Sağlanan metin -
______

TÜSİAD, Küresel ve Yerel Dinamikleri Değerlendirdi

TÜSİAD’ın İstanbul’da düzenlediği etkinlikte enerji, sanayi ve ticaret alanında dünya ve Türkiye için mevcut krizlerin çözüm yolları, temiz enerjiye geçişin önemi ve sanayi dönüşümü konuları ele alındı.

İstanbul’da gerçekleştirilen “Enerji, Sanayi ve Ticaret Üçgeninde Dünya ve Türkiye için Değerlendirmeler” başlıklı TÜSİAD etkinliğinde, küresel enerji piyasalarının yönü, sanayi dönüşümü, ticari rekabet ve Türkiye’nin stratejik fırsatları değerlendirildi. Etkinliğin açılış konuşmasını TÜSİAD Yönetim Kurulu Başkanı Orhan Turan yaptı. Turan, güncel küresel krizler karşısında yeni çözümlerin ve farklı bakış açılarına ihtiyaç duyulduğunu vurguladı.

 “Geleneksel Çözümler Artık Yeterli Değil”

TÜSİAD Başkanı Orhan Turan, konuşmasında iklim krizi ve Rusya-Ukrayna savaşının etkileri üzerinde durdu. Küresel rekabetin teknoloji, dijitalleşme, karbonsuzlaşma ve nitelikli iş gücü ile şekillendiğini belirten Turan, Avrupa Birliği’nin rekabetçiliğini sürdürebilmesi için yıllık 750-800 milyar avro finansman ihtiyacı olduğunu söyledi. Turan, Türkiye’nin yeşil dönüşümde ilerlemesinin ve enerji arz güvenliğinin öncelikli hedefler arasında olması gerektiğine dikkat çekti.

Türkiye’nin 2035 Yenilenebilir Enerji Stratejisi

Orhan Turan, Türkiye’nin 2035 Yenilenebilir Enerji Stratejisi’nin rüzgar ve güneş enerjisi kapasitesini dört katına çıkarmayı hedeflediğini belirtti. Bu çerçevede altyapı yatırımları, piyasa reformları ve yeşil dönüşüm odaklı destek programlarının sanayinin sürdürülebilirliğine katkı sağlayacağını ifade etti. Turan, Türkiye’nin yenilikçi ve destekleyici adımlar atarak rekabet gücünü artırabileceğini belirtti.

 “Temiz Enerji Ekonomisi Sanayi ve Ticarette Yeni Fırsatlar Sunuyor”

Uluslararası Enerji Ajansı İcra Direktörü Dr. Fatih Birol, temiz enerji ekonomisinin ticaret ve sanayiye sunduğu fırsatları değerlendirerek, elektrikli araç satışlarındaki artışa ve global enerji piyasasındaki değişimlere dikkat çekti. Birol, küresel elektrik tüketimindeki artışın klima kullanımı ve elektrikli araçların yaygınlaşması ile hızlandığını ifade etti. 2025 itibarıyla petrol ve doğalgaz fiyatlarının düşmesiyle, Türkiye gibi enerji ithalatçısı ülkelerin bu durumdan olumlu etkileneceğini belirtti.

______

Belirtilen amaç A - Sağlanan metne göre Avrupa Birliği'nin rekabetçiliğini sürdürebilmesi için yıllık finansman ihtiyacı ne kadardır?
Belirtilen amaç B - Sağlanan metinde "TÜSİAD’ın İstanbul’da düzenlediği" ifadesinden başlayıp "ihtiyaç duyulduğunu vurguladı." ifadesi de dahil olmak üzere bu aralıktaki bölümü değiştirmeden çıktı olarak verin.

______

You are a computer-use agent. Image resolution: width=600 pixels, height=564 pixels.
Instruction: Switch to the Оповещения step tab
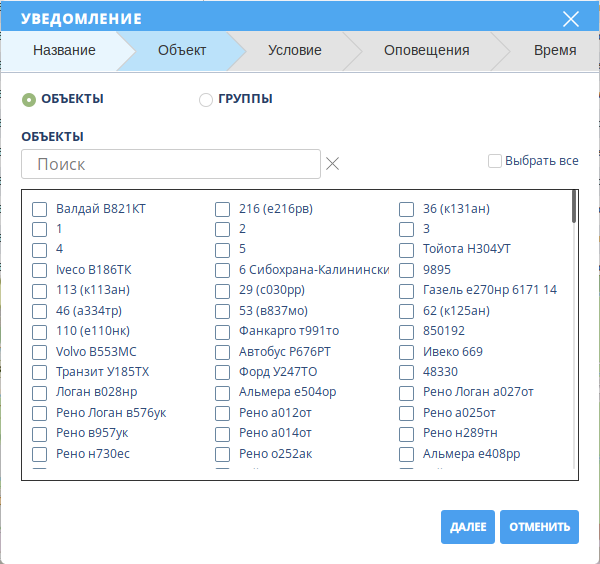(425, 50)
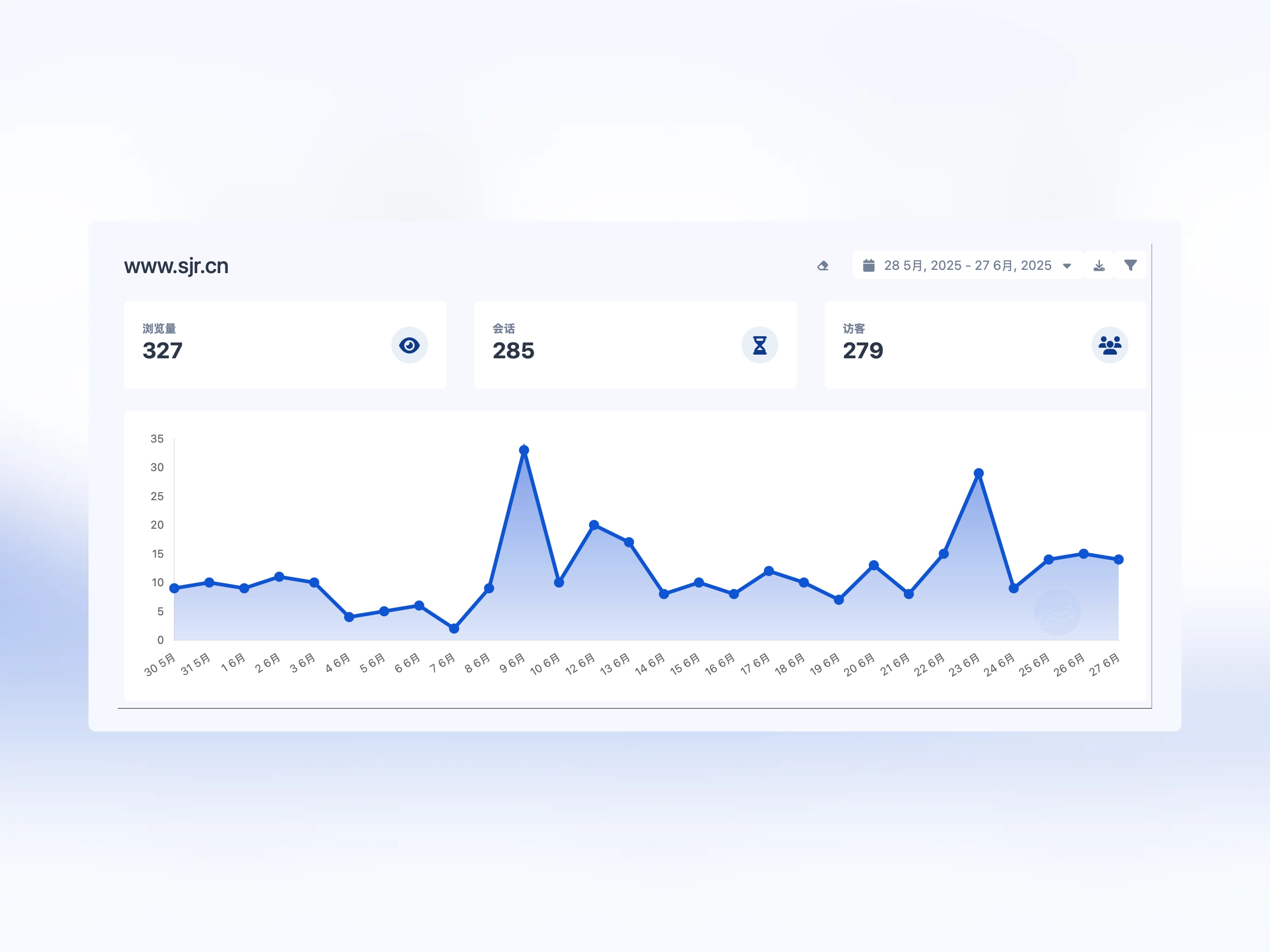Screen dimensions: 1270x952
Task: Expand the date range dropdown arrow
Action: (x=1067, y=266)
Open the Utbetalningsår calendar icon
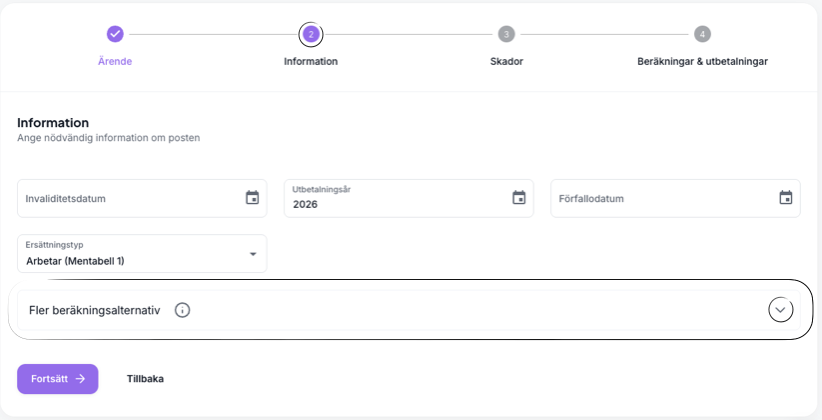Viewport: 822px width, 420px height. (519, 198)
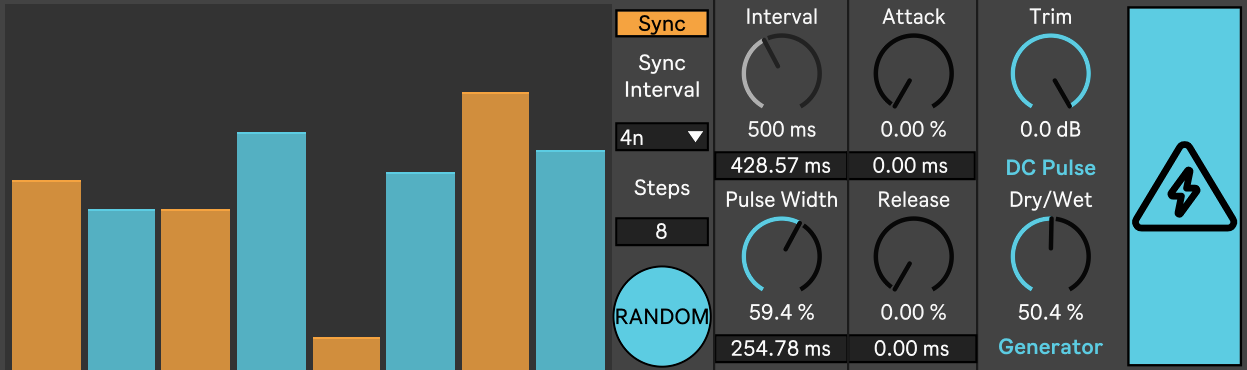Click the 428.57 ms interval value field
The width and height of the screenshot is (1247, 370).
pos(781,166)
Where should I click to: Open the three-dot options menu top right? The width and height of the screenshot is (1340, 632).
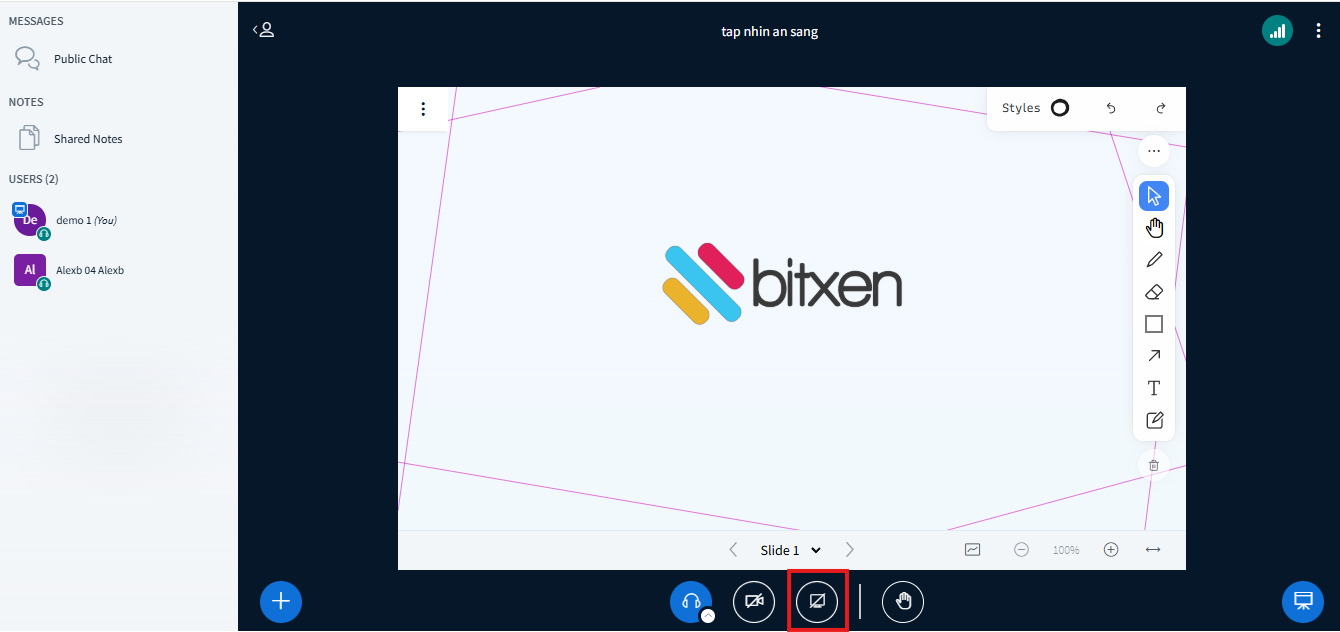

______

Görev sonucu A - Yıllık 750-800 milyar avro.

Görev sonucu B -
TÜSİAD’ın İstanbul’da düzenlediği etkinlikte enerji, sanayi ve ticaret alanında dünya ve Türkiye için mevcut krizlerin çözüm yolları, temiz enerjiye geçişin önemi ve sanayi dönüşümü konuları ele alındı.

İstanbul’da gerçekleştirilen “Enerji, Sanayi ve Ticaret Üçgeninde Dünya ve Türkiye için Değerlendirmeler” başlıklı TÜSİAD etkinliğinde, küresel enerji piyasalarının yönü, sanayi dönüşümü, ticari rekabet ve Türkiye’nin stratejik fırsatları değerlendirildi. Etkinliğin açılış konuşmasını TÜSİAD Yönetim Kurulu Başkanı Orhan Turan yaptı. Turan, güncel küresel krizler karşısında yeni çözümlerin ve farklı bakış açılarına ihtiyaç duyulduğunu vurguladı.